The contest is still five hours away from ending, but everybody but me has either had to go home or given up, so I’m going to pack it in in a few moments, too.
We’ve made a fair amount of progress on the Meet and Greet problem, and are close, but not close enough unfortunately, and working alone I just don’t feel up to trying to fix it up. We also apparently have some progress on the math of the Eccentric Meet and Greet, but I don’t know how much of that ever got into the code.
We submitted answers only for the Hohmann Transfer Orbit problem and we’re currently at 261 out of 315 on the scoreboard, which puts us at about the 20th precentile—not a very good showing. What went wrong?
It took us ages to get to this point, but we’ve finally scored some points. Scenarios 1001, 1002 and 1003 are working well now, though we’re still somewhat baffled by a mysterious problem with 1004. (Despite using what looks like a very reasonable thrust vector to widen our orbit, we instead descend and crash into the earth.)
Last night was fairly depressing; we were pretty close, but couldn’t quite get our algorithm correct in time for a lightning round submission. We were trying to use a standard Hohmann transfer orbit, but for whatever reason we were using our position to calculate when we should do the second burn, rather than the time, and were doing our second burn too late. It wasn’t hard to fix today, but we were just too tired last night to be able to make this minor change.
The problem seems like a good one this year, and even better, it’s playing to our strengths. Paul is a computational geometry kind of guy, and building a VM sounds like a fun thing to me.
Before leaving home this morning, I registered us (as “shitamachino”—once again the contest organizers are using ISO-8859-1 for names, so we can’t enter as 「下町の⊥」)
Everybody wandered in between about nine and eleven this morning, and since then we’ve figured out the details of the problem, worked out the general strategy of our program, started writing the overall structure of it, assigned various tasks to people, and installed some useful libraries, including Conal Elliott’s vector-space.
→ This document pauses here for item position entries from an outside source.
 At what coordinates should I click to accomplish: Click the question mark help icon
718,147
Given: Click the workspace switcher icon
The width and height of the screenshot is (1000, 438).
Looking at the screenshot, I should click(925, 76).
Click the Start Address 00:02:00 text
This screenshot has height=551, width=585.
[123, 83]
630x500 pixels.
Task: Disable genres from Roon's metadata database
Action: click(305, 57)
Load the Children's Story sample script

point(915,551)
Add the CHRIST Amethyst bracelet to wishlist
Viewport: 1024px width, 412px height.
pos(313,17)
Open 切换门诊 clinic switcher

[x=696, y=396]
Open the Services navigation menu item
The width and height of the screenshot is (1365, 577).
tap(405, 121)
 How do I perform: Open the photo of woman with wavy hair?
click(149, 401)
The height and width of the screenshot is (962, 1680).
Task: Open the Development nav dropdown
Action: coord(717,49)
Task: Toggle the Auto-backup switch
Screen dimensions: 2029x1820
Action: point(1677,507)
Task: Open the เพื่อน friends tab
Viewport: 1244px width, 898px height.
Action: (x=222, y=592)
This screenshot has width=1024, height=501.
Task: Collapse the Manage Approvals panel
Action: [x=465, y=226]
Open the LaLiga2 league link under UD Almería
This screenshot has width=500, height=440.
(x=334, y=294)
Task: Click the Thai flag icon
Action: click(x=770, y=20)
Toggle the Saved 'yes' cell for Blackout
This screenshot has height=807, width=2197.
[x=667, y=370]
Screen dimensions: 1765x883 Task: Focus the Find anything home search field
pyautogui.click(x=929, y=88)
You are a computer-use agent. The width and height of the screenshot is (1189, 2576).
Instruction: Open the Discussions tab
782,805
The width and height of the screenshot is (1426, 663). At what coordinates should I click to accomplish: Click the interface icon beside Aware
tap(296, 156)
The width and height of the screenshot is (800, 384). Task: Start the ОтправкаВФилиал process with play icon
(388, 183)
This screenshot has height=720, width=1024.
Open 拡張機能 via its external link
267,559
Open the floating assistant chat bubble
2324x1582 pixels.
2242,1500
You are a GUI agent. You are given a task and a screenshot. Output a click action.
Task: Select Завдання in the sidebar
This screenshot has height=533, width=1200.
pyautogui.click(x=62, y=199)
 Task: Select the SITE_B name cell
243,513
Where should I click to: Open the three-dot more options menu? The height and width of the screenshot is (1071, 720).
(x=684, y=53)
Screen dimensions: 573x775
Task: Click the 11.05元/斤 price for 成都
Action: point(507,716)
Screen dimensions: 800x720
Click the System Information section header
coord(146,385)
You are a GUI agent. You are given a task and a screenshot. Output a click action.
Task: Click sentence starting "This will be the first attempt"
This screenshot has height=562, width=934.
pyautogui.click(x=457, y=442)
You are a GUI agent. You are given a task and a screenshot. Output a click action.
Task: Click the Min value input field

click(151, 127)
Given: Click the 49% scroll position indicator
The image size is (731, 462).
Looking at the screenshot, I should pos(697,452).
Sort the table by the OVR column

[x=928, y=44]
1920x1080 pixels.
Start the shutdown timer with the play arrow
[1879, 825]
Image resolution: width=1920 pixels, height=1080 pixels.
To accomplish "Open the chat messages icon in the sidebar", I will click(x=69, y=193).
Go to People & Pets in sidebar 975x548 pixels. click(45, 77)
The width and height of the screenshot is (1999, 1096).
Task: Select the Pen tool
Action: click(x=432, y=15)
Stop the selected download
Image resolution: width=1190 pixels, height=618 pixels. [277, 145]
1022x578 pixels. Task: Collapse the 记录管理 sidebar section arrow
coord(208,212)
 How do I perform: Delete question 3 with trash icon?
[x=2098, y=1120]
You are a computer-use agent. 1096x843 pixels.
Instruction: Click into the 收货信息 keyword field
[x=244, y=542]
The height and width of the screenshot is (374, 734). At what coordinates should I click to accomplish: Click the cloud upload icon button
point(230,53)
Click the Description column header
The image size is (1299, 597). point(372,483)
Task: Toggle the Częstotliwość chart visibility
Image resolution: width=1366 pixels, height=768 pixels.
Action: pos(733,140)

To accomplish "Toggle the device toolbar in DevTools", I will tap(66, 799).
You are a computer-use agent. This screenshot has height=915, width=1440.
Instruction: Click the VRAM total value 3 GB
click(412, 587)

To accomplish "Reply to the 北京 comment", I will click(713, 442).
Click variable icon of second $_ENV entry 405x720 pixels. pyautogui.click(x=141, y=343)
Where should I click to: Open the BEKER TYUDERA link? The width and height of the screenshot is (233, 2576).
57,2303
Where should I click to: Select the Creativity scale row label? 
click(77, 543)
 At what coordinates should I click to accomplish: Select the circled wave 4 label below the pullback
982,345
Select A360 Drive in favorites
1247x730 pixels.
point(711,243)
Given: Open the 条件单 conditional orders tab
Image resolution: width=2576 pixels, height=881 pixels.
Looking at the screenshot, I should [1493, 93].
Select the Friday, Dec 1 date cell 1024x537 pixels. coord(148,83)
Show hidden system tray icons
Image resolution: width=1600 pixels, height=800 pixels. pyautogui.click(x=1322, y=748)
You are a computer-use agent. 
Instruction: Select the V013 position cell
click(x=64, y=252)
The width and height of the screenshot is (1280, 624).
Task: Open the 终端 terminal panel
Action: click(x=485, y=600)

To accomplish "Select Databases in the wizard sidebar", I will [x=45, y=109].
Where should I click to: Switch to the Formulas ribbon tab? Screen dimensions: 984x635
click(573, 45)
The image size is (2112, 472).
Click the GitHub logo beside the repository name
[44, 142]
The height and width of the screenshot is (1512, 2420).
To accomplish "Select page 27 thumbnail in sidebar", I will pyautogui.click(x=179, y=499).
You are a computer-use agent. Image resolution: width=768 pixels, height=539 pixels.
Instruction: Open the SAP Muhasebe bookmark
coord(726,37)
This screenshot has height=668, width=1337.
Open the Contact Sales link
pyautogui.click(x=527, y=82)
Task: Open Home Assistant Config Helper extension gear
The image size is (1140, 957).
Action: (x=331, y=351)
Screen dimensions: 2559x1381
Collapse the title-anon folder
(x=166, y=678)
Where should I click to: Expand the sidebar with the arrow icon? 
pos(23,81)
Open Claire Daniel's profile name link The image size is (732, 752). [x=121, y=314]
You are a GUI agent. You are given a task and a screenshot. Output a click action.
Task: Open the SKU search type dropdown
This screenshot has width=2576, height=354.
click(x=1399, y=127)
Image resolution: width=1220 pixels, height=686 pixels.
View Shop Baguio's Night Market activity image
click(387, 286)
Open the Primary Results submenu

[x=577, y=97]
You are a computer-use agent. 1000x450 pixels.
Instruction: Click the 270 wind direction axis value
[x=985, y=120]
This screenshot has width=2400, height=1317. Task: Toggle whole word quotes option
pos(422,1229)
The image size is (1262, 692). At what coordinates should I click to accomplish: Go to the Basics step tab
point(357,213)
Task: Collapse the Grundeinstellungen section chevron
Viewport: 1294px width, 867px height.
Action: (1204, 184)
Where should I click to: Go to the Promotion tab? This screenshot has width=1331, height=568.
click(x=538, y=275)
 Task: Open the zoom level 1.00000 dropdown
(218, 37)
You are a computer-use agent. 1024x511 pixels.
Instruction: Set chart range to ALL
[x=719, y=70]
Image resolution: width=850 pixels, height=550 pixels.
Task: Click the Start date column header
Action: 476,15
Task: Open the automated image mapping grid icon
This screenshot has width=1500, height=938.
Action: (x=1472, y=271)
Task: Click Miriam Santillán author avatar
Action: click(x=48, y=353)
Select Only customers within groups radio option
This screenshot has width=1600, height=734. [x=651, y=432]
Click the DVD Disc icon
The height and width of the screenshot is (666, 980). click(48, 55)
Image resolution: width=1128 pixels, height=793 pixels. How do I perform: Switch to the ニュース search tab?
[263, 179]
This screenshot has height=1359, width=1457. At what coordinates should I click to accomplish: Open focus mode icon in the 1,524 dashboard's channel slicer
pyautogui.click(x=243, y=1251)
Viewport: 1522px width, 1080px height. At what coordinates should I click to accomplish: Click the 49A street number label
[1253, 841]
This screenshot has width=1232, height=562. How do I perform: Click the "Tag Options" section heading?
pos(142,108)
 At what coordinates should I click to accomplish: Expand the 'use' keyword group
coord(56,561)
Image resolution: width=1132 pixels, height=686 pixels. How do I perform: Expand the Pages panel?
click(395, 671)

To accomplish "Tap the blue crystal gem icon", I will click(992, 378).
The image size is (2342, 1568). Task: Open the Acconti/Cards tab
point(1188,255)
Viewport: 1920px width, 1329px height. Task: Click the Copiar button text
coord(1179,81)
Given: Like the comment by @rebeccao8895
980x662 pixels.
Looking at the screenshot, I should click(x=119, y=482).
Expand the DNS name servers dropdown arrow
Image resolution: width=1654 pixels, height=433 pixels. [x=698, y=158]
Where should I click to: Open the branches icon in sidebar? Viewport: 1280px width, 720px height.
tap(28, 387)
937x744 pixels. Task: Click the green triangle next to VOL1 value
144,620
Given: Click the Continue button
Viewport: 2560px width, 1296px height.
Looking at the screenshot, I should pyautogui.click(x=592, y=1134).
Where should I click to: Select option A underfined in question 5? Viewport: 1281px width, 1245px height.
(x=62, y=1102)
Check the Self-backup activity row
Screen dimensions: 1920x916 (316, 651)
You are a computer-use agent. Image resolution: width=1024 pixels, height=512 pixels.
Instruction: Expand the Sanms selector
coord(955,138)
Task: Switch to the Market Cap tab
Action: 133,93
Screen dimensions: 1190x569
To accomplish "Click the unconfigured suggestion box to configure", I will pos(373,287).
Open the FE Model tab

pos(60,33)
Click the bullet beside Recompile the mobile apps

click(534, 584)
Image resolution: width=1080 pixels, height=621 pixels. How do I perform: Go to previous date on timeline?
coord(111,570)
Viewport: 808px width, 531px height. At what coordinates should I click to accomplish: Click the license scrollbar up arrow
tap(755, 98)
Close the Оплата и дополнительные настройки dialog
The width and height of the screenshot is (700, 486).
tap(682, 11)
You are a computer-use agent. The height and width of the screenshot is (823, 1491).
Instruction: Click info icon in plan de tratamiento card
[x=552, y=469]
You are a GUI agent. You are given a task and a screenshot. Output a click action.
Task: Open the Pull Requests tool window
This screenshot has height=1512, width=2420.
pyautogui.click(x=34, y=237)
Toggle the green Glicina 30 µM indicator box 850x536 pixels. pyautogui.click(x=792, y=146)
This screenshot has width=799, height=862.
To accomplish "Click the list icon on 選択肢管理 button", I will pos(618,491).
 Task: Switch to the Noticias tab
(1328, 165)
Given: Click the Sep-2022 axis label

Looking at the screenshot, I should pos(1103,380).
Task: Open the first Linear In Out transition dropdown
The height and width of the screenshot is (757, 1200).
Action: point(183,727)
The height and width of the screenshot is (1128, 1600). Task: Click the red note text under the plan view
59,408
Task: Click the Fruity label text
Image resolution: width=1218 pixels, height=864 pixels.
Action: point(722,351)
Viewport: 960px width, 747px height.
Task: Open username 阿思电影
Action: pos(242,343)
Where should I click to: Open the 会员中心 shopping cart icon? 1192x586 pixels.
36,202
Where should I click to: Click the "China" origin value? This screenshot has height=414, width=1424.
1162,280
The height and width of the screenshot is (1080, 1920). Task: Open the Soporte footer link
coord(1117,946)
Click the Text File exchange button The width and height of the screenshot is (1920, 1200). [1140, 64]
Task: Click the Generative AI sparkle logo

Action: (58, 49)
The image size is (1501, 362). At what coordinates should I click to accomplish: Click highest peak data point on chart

The team is a bit smaller this year, just four of us: Paul (who was also with us last year), Travis, Bryan and me. We had quite a few other people interested, but they all vanished when it came time actually to sign up. That’s a bit unfortunate, I feel, because there’s no limit on team size this year, but shou ga nai, as we say in Japanese.
Material has started to appear on the contest web site, including a FAQ. Little clues have been scattered about, but of course these lead you in no particular direction; generally the meaning of them only comes clear after you know the contest problem.
We at Starling are starting to gather up all of our friends and gear up for the 2009 ICFP Programming Contest. There’s interest from about a dozen people this year, so it looks as if we’ll have quite the three day party!
With this many people, even though we’re (almost) all functional programmers, we don’t share a common preferred language and platform. This, of course, has provoked discussion. I thought I’d put forward here some of the criteria you should consider when thinking about what languages to use as you approach the contest.
I’m at ICFP right now, listening to Tim Sheard’s presentation on the ICFP 2008 Programming Contest as I write this blog entry. The information about the contest development was moderately interesting. As we knew, the server was written in ML; there were also two sample clients, one in 800 lines of ML (sharing about 500 lines of the server) and one in about 1400 lines of Haskell. Writing the clients was quite helpful to understand better the problem, and in fact they simplified the problem in several ways based on this experience.
There are some interesting language stats; it appears that Python, C++, Haskell, and Ruby are getting more popular (compared to 2003), and C, Perl and Scheme are getting less popular.
I was having a look through the blogs and code of some of the other competitors and found a few things of interest.
Greg Heartsfield’s entry was done in Haskell and in many ways seemed similar to ours. (Well, the code wasn’t formatted nearly as nicely. :-)) He didn’t use Parsec for the parser, and comparing the two parsers, I think ours (which did use Parsec) is a bit cleaner. But he did use the State monad for control, whereas we threaded the state through by hand. (I really should look at that State monad one day.) We both seem to be doing similar geometry stuff, though our typed, vector-based calculations seem nicer. I didn’t see him in the first final trial, though; I would have been curious to compare his results.
Some results have been made available. The first few trials of the lightning round were made available first, which just rubbed in the annoyance of forgetting to submit for that, but a few days later we also got the first seven trials of the final round, and we didn’t do that badly at all. (You can find us listed as “shitamachi no ue”.)
Apparently several contestants failed the first trial due to problems connecting to the server. One cause that there was some noise about was being able to connect when given an IP address, but not when given a hostname. That must have been rather frustrating.